1918 short story by Luigi Pirandello

"War" (Quando si comprende) is a short story by Italian playwright and dramatist Luigi Pirandello first published in the short story collection Un Cavallo nella Luna in 1918. The story follows a discussion between parents of soldiers in the First World War about how they deal with grief. The story covers topics of patriotism, grief, and the destructive nature of war. It is regarded by some as one of the greatest short stories of the interwar period, along with Jean-Paul Sartre's The Wall. The English translation of the story has since become a frequently taught piece of literature in the United States, Canada, and Germany.
== Plot ==
The plot starts with a mother and father stepping onto a train to leave Rome to visit their only son, who had previously left for deployment in the First World War. The wife is inconsolable in grief and begins to weep, upon this the other passengers ask the husband what is wrong, to which he tells them that their only son had just been deployed. Many of the passengers relate to this, and a woman tells them that her son, who had deployed at the start of war, came home injured two times only to be sent back. Another woman tells them that both of her sons are fighting. They then debate on whether having your only son sent to war is better or worse than having two of you sons sent off. With the husband saying that if one of your sons dies, you still have the other one. But another passenger argues that having a remaining son means that the father would have to continue living through his grief and suffering.

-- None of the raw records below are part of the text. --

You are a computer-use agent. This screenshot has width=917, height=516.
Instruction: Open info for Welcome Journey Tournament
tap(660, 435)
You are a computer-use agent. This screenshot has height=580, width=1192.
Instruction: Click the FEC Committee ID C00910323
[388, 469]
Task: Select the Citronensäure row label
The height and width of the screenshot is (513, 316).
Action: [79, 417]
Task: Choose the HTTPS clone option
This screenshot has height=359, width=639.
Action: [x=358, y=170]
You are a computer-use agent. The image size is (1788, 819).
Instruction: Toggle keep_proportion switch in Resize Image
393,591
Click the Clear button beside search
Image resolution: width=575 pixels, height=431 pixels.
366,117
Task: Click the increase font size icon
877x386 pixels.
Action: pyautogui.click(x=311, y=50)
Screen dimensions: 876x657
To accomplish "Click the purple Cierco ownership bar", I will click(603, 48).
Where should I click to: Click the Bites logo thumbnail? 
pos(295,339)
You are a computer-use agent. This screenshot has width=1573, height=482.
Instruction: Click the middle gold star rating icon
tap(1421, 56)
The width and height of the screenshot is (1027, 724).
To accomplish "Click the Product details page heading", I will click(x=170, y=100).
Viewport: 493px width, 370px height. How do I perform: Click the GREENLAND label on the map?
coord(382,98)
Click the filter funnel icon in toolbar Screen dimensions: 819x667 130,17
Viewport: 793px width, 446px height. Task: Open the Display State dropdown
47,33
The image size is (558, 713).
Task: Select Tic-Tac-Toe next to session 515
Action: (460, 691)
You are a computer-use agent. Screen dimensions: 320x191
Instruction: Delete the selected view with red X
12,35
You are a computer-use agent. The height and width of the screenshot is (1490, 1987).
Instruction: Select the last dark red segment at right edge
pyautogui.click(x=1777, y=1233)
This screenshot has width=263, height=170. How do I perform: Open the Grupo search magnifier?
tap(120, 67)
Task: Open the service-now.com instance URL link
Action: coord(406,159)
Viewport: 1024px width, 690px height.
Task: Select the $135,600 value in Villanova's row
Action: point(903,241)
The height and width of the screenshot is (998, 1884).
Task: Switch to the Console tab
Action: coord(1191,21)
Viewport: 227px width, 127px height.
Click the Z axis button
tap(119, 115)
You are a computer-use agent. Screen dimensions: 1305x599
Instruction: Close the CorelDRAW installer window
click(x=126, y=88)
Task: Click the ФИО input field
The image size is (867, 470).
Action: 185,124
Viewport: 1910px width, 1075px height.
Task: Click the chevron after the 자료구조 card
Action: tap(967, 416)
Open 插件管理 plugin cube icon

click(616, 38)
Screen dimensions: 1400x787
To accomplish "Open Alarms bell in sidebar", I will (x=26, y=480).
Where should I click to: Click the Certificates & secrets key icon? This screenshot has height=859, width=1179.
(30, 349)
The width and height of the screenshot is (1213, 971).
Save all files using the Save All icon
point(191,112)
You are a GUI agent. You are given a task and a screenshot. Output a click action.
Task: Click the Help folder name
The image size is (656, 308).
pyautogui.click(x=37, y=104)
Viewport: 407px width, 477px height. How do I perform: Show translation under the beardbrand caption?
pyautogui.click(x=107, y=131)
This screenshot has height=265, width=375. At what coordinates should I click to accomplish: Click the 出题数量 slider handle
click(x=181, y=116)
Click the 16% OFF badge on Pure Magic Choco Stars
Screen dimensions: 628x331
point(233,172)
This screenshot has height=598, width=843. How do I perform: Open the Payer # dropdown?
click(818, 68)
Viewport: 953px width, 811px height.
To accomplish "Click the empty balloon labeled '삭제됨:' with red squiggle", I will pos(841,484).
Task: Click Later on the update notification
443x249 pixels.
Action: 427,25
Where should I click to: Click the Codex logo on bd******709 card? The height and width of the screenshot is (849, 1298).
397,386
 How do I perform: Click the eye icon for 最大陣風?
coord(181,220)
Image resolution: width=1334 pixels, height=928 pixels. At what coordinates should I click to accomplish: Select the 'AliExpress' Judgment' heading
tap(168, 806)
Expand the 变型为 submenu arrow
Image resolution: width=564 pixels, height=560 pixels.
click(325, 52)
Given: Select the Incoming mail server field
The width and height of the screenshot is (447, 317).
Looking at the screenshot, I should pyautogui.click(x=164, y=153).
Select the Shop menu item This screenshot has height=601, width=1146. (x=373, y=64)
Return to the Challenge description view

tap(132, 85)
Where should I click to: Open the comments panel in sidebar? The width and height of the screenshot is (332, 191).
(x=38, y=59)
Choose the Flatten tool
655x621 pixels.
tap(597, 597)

They are then interrupted by another passenger, described by Pirandello as fat and red-faced, who calls the conversation "nonsense", saying that their children belong to their country and do not exist for their own sake. He explains that his son has already died in the war, but that his son had sent a message to him saying that in his last moments he was satisfied to have died defending his country, and because of this he does not mourn his death. These silences the other passengers, who seem to be moved by his speech and all agree with his sentiment. The grieving mother too is moved by this and starts to think of how selfish her grieving is. But soon after, she comes to be disillusioned with his argument and asks him a seemingly silly question: "Then, is your son really dead?". The story ends with the fat man through those words coming to the realization that his son was really dead, as he begins to weep uncontrollably to the shock of the other passengers.